- Boundary of Hamilton North and Bellshill in Scotland for the 2001 general election

1997–2005
- Seats: One
- Created from: Hamilton
- Replaced by: Airdrie & Shotts Coatbridge, Chryston & Bellshill Lanark & Hamilton East Motherwell & Wishaw

= Hamilton North and Bellshill (UK Parliament constituency) =

UK Parliament constituency (1997–2005)

Hamilton North and Bellshill was a burgh constituency represented in the House of Commons of the Parliament of the United Kingdom from 1997 to 2005. It elected one Member of Parliament (MP) by the first-past-the-post system of elections.

== History ==
It was formed by the division of the Hamilton constituency to form Hamilton North and Bellshill and Hamilton South.

Hamilton North and Bellshill was split up in 2005 into parts of Airdrie and Shotts, Coatbridge, Chryston and Bellshill, Lanark and Hamilton East and Motherwell and Wishaw.

==Boundaries==
The Motherwell District electoral divisions of Bellshill and Tannochside, and North Calder; and the Hamilton District electoral division of Bothwell and Hamilton North.

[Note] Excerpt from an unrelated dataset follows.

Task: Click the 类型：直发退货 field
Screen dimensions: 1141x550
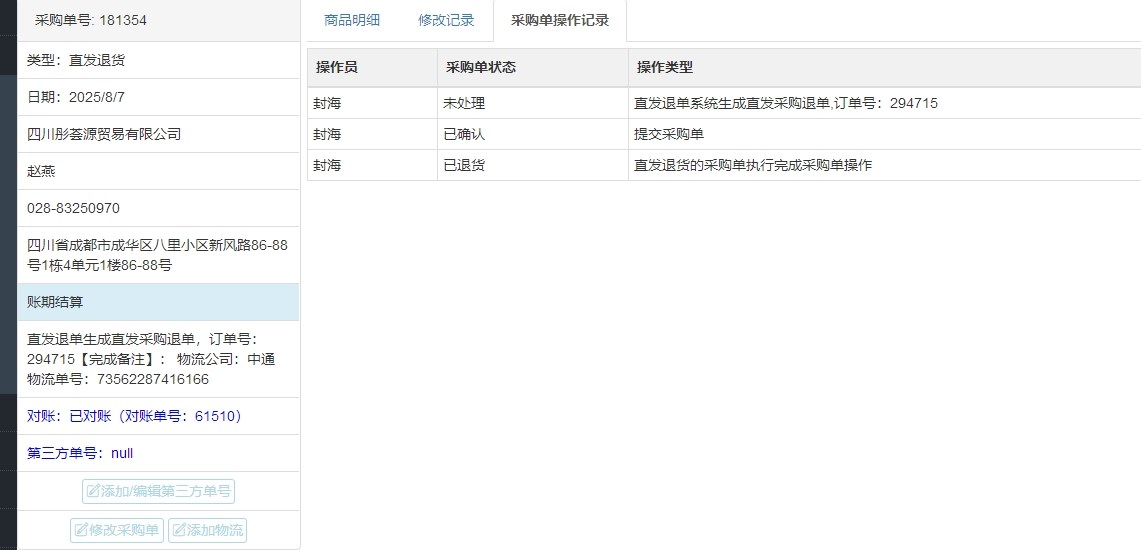Action: (76, 60)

== Members of Parliament ==

| Election |  | Member | Party |
|---|---|---|---|
|  | 1997 | John Reid | Labour |
| 2005 |  | constituency abolished |  |

== Election results ==
===Elections of the 2000s===

General election 2001: Hamilton North and Bellshill
| Party |  | Candidate | Votes | % | ±% |
|---|---|---|---|---|---|
|  | Labour | John Reid | 18,786 | 61.8 | −2.2 |
|  | SNP | Chris Stephens | 5,225 | 17.2 | −1.9 |
|  | Conservative | William Frain-Bell | 2,649 | 8.7 | −1.7 |
|  | Liberal Democrats | Keith M. Legg | 2,360 | 7.8 | +2.7 |
|  | Scottish Socialist | Shareen Blackall | 1,189 | 3.9 | New |
|  | Socialist Labour | Stephen J. Mayes | 195 | 0.6 | New |
| Majority |  |  | 13,561 | 44.6 | −0.3 |
| Turnout |  |  | 30,404 | 56.8 | −14.1 |
|  | Labour hold |  | Swing |  |  |

===Elections of the 1990s===

General election 1997: Hamilton North and Bellshill
| Party |  | Candidate | Votes | % | ±% |
|---|---|---|---|---|---|
|  | Labour | John Reid | 24,322 | 64.0 |  |
|  | SNP | Michael Matheson | 7,255 | 19.1 |  |
|  | Conservative | Gordon McIntosh | 3,944 | 10.4 |  |
|  | Liberal Democrats | Keith M. Legg | 1,719 | 5.1 |  |
|  | Referendum | Ray P.D. Conn | 554 | 1.5 |  |
| Majority |  |  | 17,067 | 44.9 |  |
| Turnout |  |  | 37,999 | 70.9 |  |
|  | Labour win (new seat) |  |  |  |  |

==See also==
- Hamilton North and Bellshill (Scottish Parliament constituency)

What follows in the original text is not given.